EXERCISE BRIEF:
Please copy the listing from the line containing "At what coordinates should I click to accomplish: Switch" through the end of the listing, replacing "magnifier" with "magnifying glass" and keeping everything else unchanged. Leave the pictures out of your copy.

------ GIVEN DATA ------

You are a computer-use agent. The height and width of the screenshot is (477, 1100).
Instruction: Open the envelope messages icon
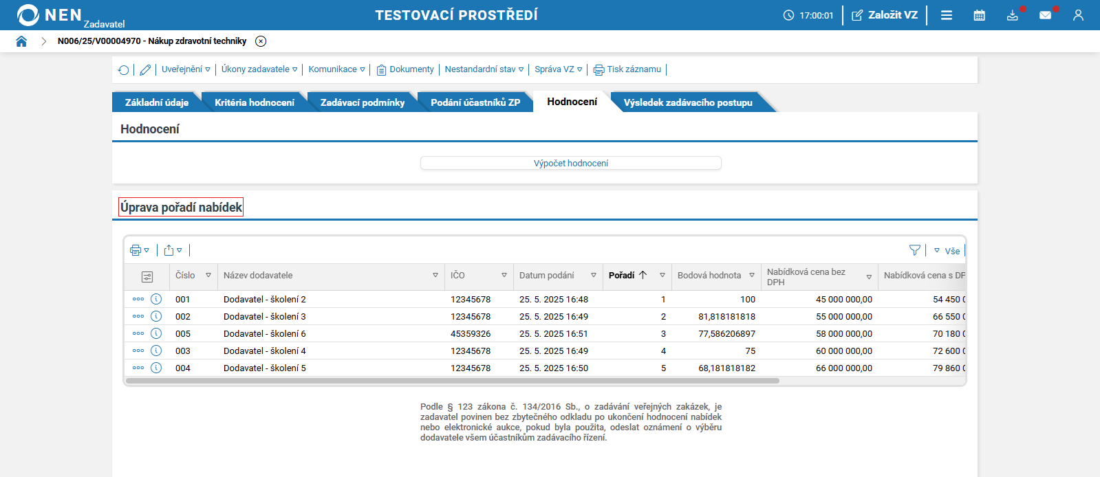[x=1045, y=15]
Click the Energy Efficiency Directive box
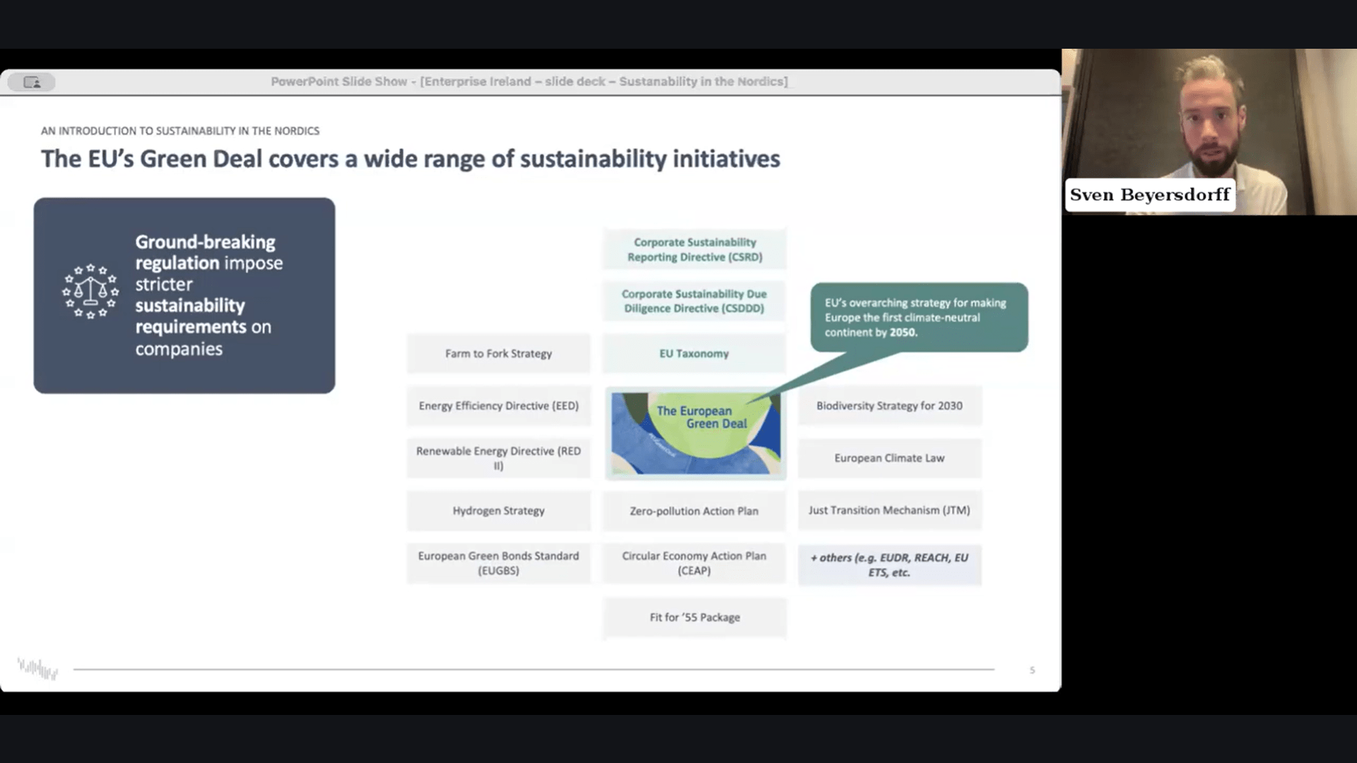The width and height of the screenshot is (1357, 763). [498, 406]
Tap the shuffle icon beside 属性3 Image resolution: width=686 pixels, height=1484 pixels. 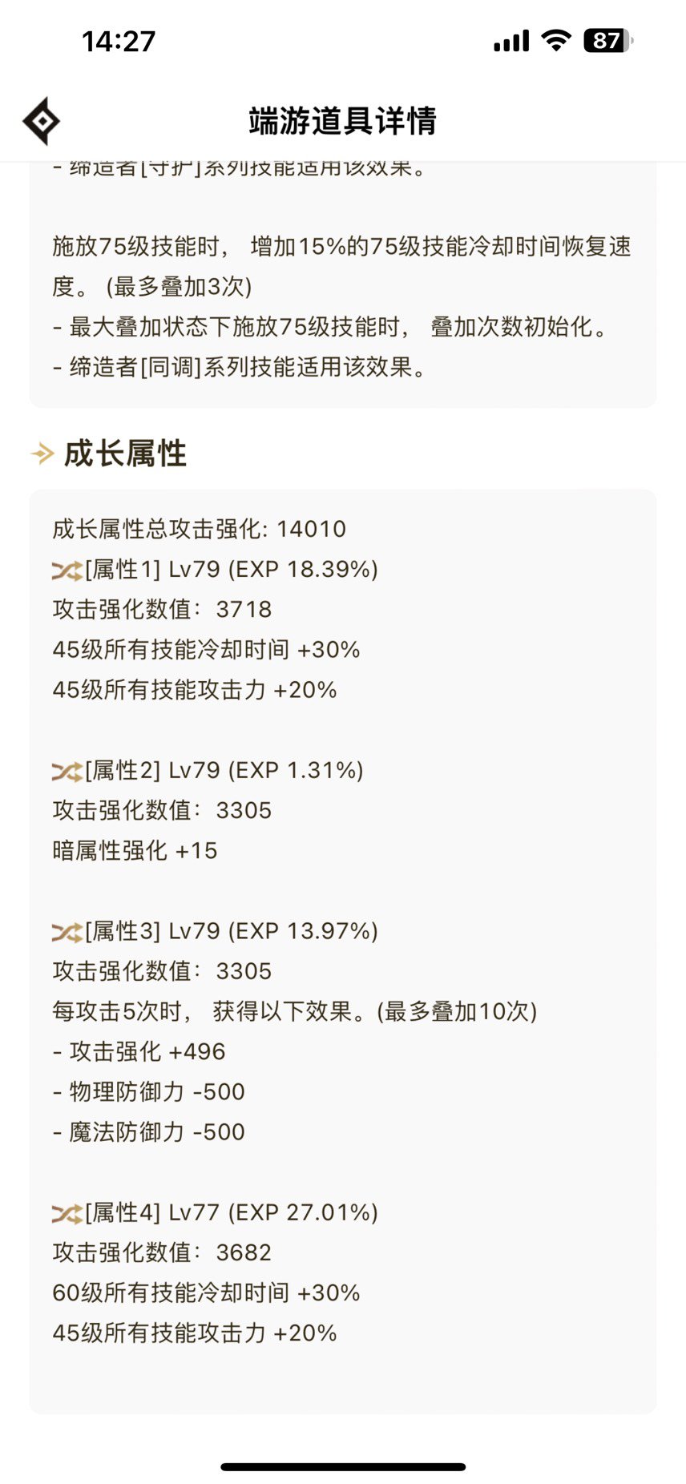click(x=67, y=933)
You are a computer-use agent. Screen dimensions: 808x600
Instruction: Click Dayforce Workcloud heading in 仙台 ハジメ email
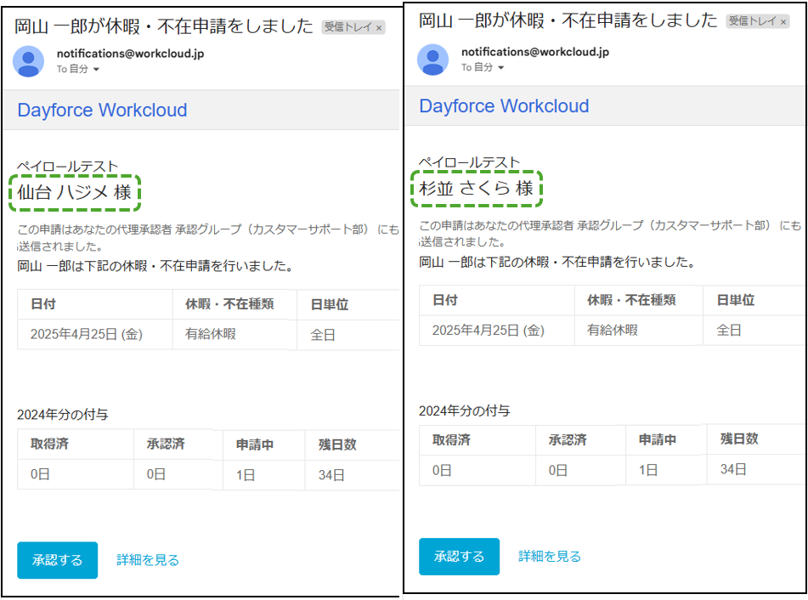[102, 110]
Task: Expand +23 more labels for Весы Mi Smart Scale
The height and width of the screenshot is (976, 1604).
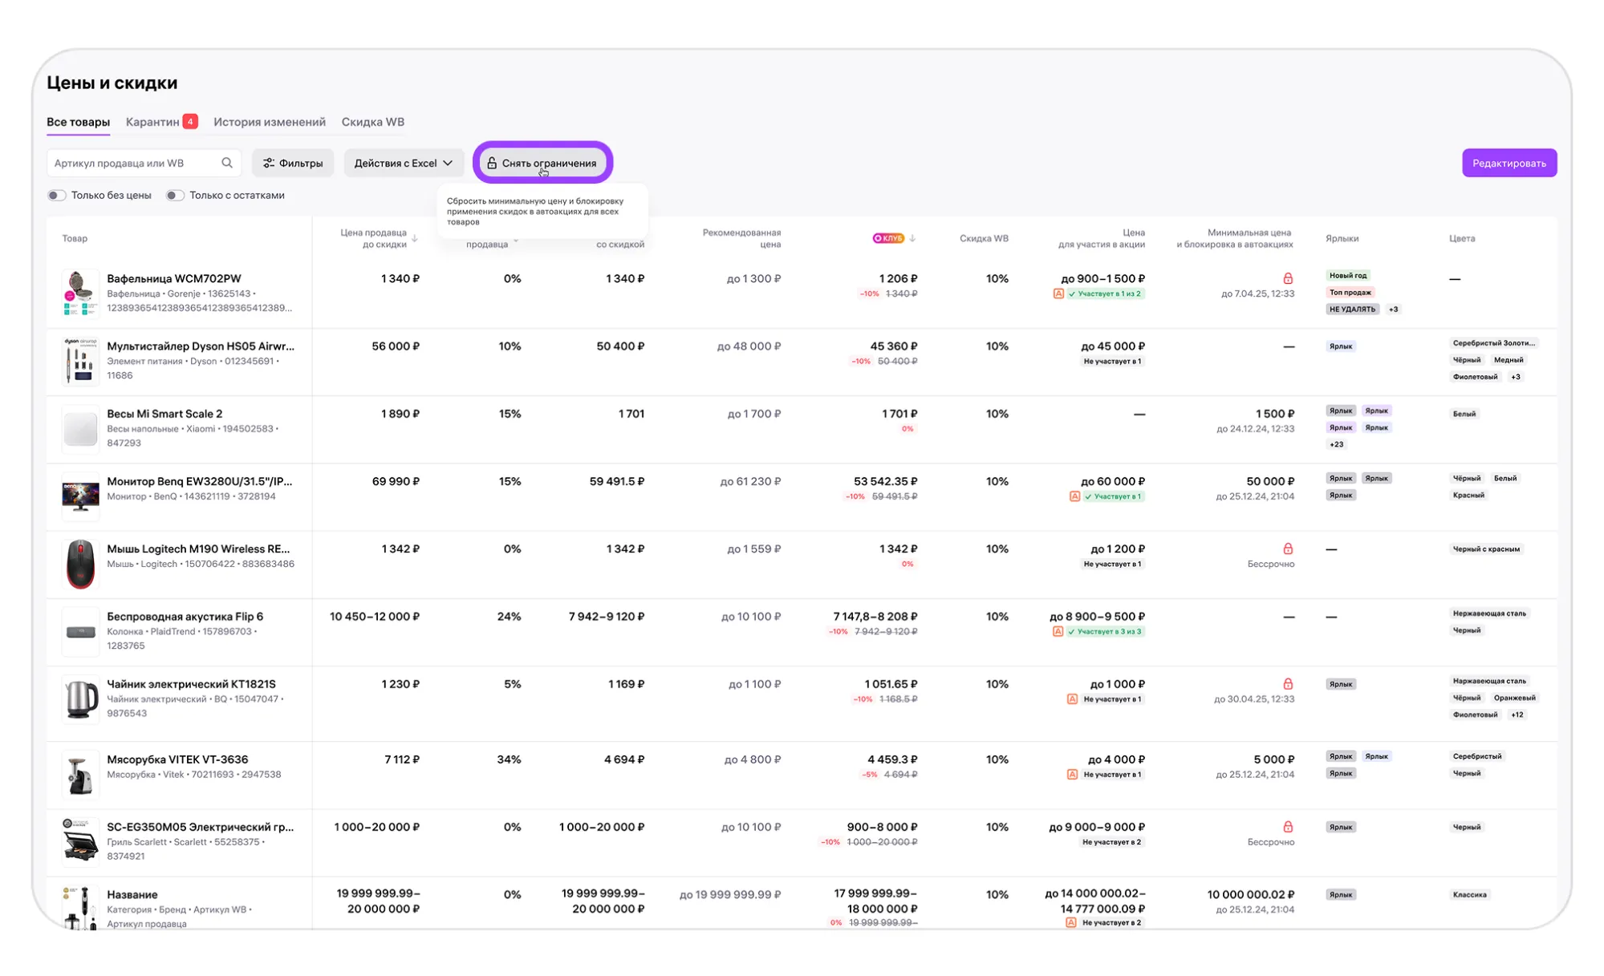Action: [x=1336, y=444]
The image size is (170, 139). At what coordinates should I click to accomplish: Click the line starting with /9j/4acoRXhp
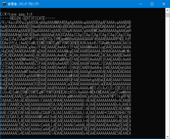[x=66, y=22]
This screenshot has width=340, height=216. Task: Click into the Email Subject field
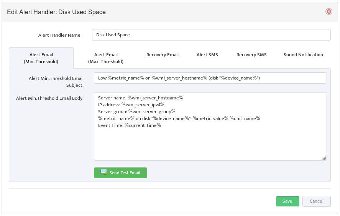coord(210,78)
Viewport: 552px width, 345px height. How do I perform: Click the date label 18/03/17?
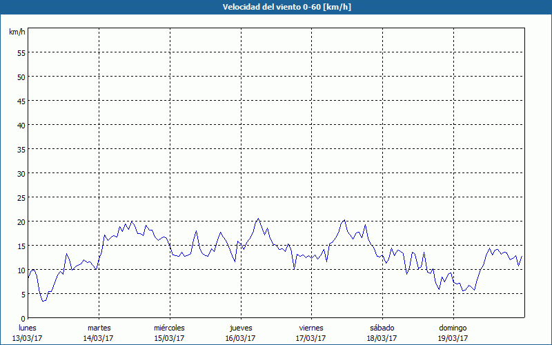click(382, 338)
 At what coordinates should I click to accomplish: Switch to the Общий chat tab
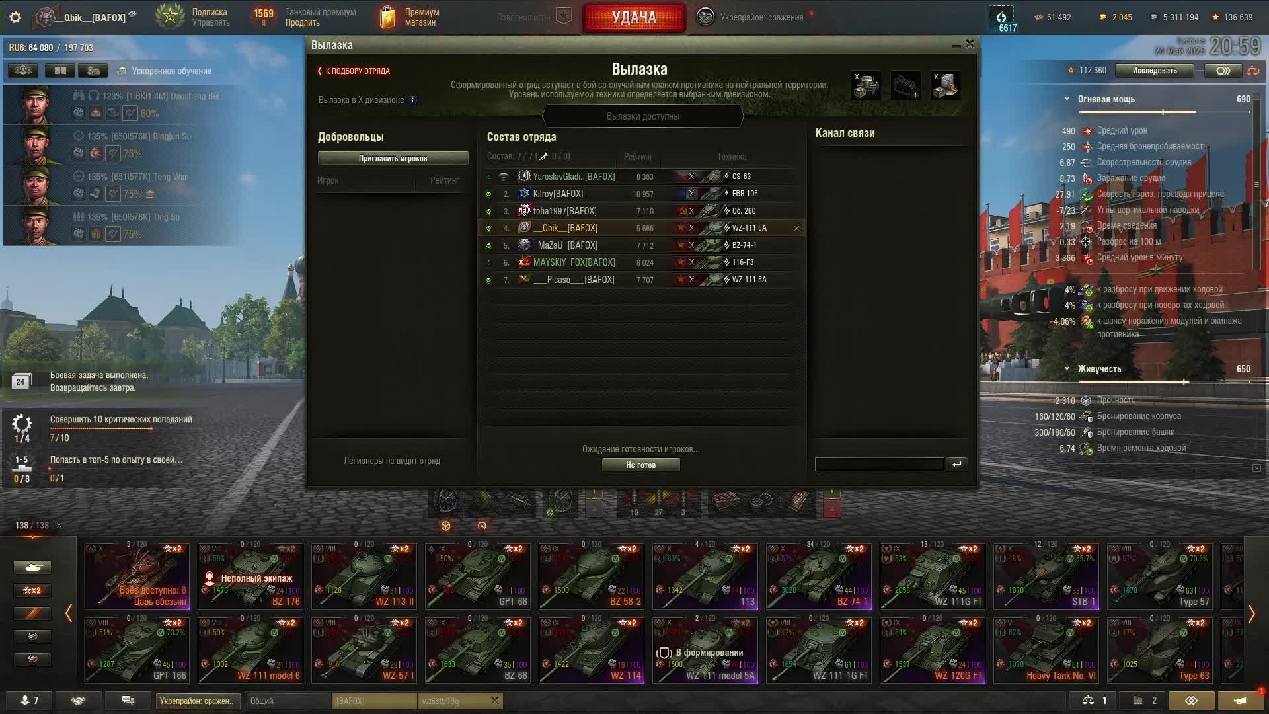tap(288, 701)
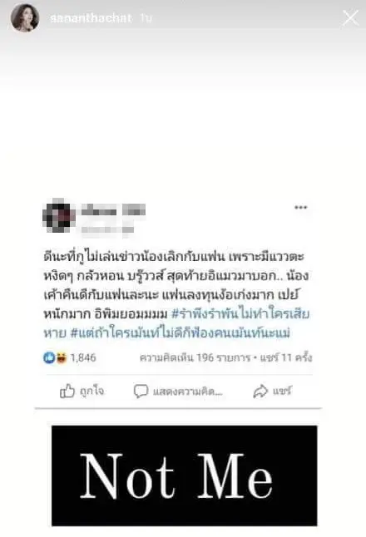The height and width of the screenshot is (537, 366).
Task: Click the comment speech bubble icon
Action: [141, 391]
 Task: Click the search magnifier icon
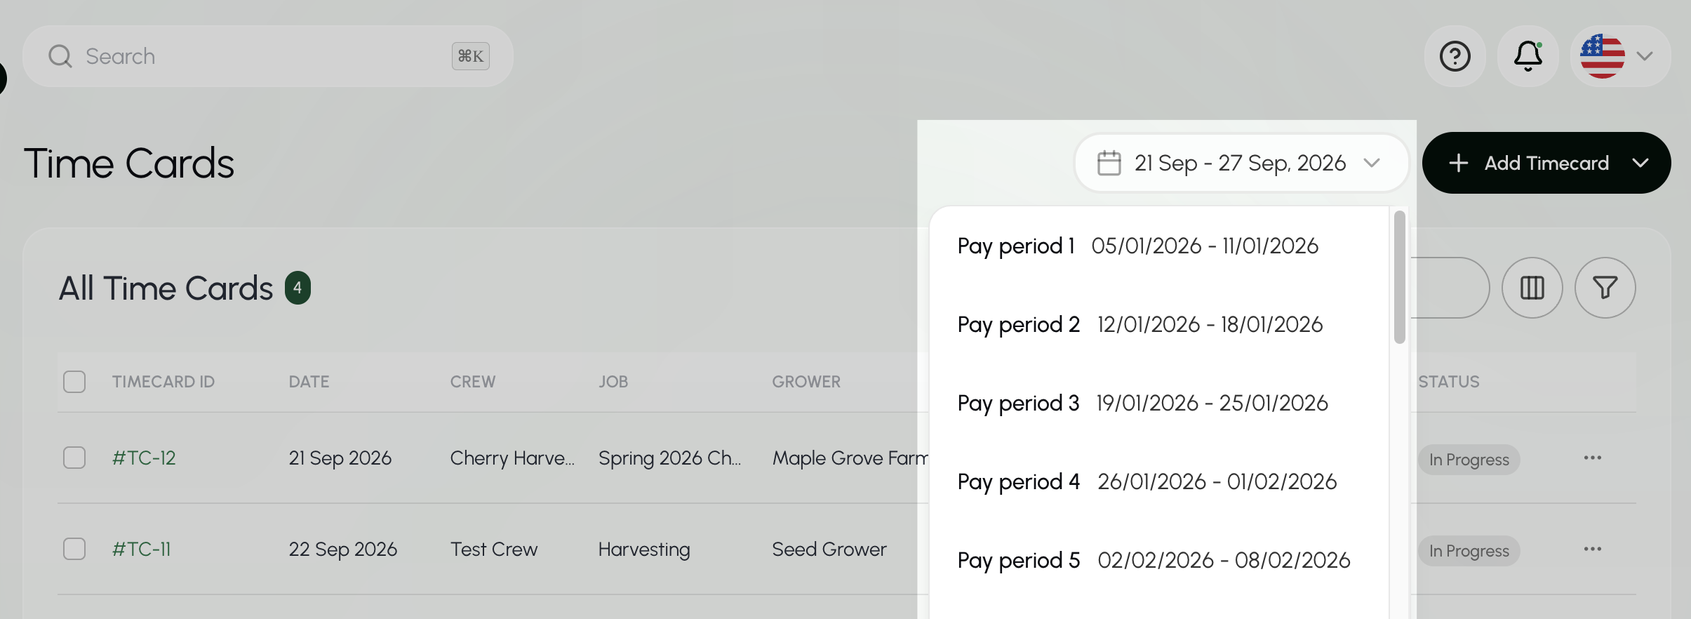(x=60, y=56)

------

OUTPUT BELOW:
 At what coordinates should I click to accomplish: Switch to the Общий chat tab
tap(288, 701)
The height and width of the screenshot is (537, 366).
Task: Click the comment speech bubble icon
Action: [141, 391]
 Task: Click the search magnifying glass icon
(x=60, y=56)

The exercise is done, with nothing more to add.